▶ [EXERCISE DIRECTIONS] Copy the rows between the line holding "Given: Open the GitHub repository button" and the line holding "click(52, 332)", inclusive, reproducing them without any change.

▶ [STORED DATA]
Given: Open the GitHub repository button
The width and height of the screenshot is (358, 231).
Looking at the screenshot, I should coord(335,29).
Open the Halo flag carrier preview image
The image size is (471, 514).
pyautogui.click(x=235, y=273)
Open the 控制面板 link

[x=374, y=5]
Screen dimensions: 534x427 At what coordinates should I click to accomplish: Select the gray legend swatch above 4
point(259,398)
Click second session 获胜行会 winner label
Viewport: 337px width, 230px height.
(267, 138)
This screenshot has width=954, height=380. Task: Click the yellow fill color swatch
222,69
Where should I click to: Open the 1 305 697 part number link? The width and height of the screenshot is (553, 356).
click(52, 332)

---

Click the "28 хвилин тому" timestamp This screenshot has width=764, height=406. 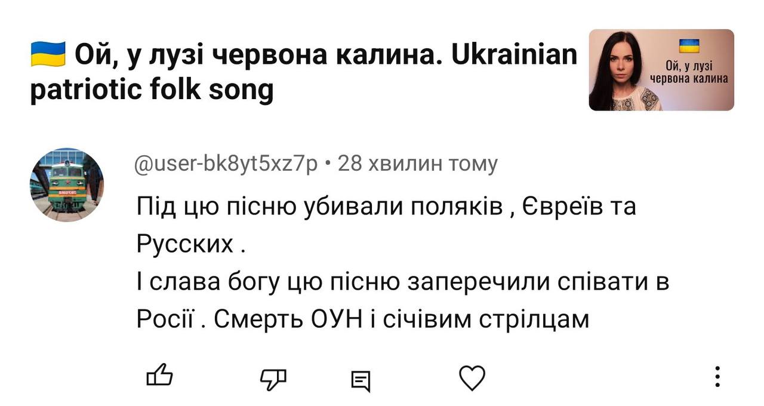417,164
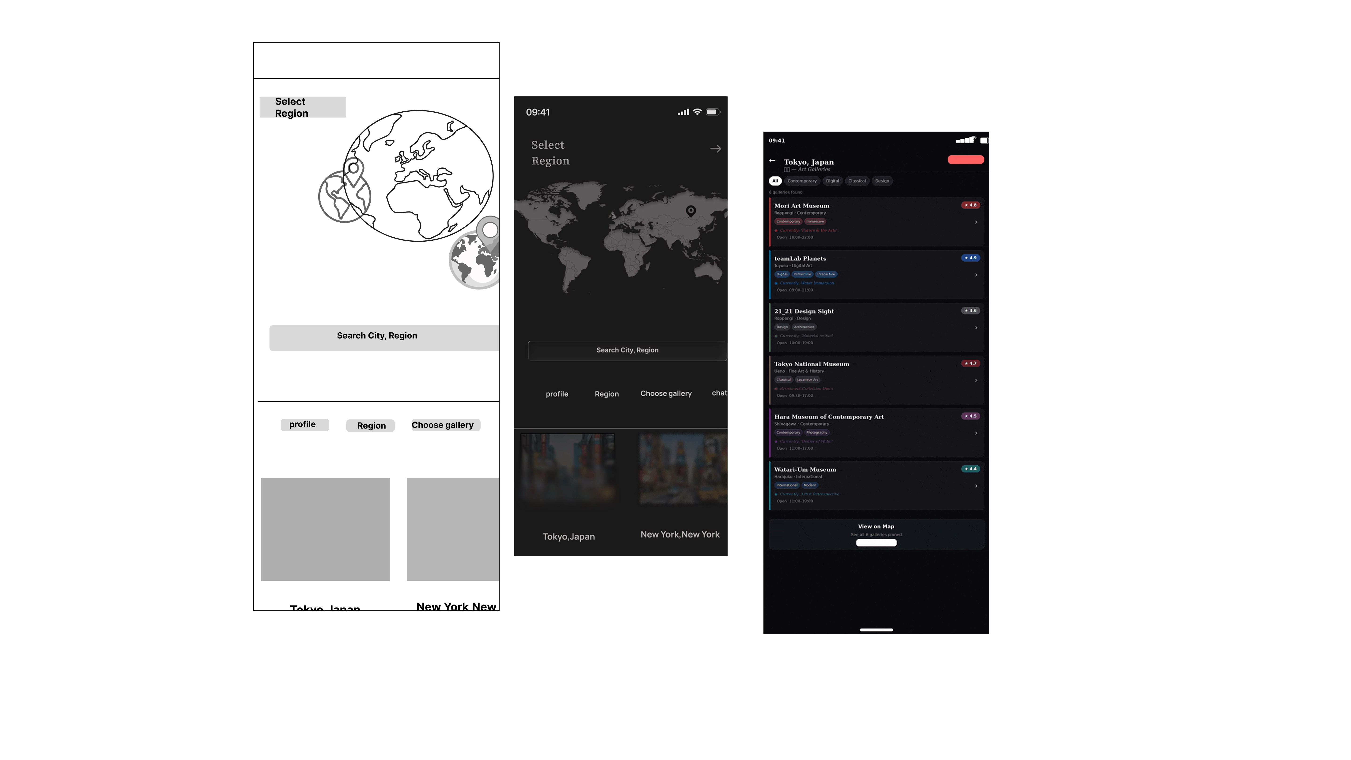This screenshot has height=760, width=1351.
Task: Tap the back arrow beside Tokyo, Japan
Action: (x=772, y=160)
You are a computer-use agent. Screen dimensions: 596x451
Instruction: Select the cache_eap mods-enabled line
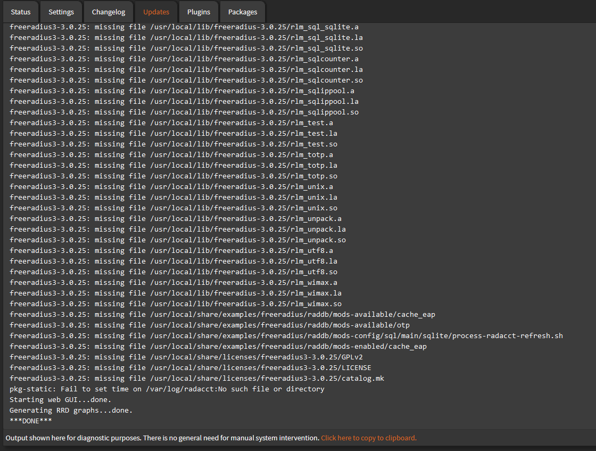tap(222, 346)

▶ [EXERCISE RESPONSE]
Given: Open the GitHub repository button
The width and height of the screenshot is (358, 231).
Looking at the screenshot, I should coord(335,29).
Open the Halo flag carrier preview image
The image size is (471, 514).
pyautogui.click(x=235, y=273)
Open the 控制面板 link

[x=374, y=5]
Screen dimensions: 534x427 At what coordinates should I click to accomplish: Select the gray legend swatch above 4
point(259,398)
Click second session 获胜行会 winner label
Viewport: 337px width, 230px height.
(267, 138)
This screenshot has width=954, height=380. Task: Click the yellow fill color swatch
222,69
Where should I click to: Open the 1 305 697 part number link? The width and height of the screenshot is (553, 356).
click(52, 332)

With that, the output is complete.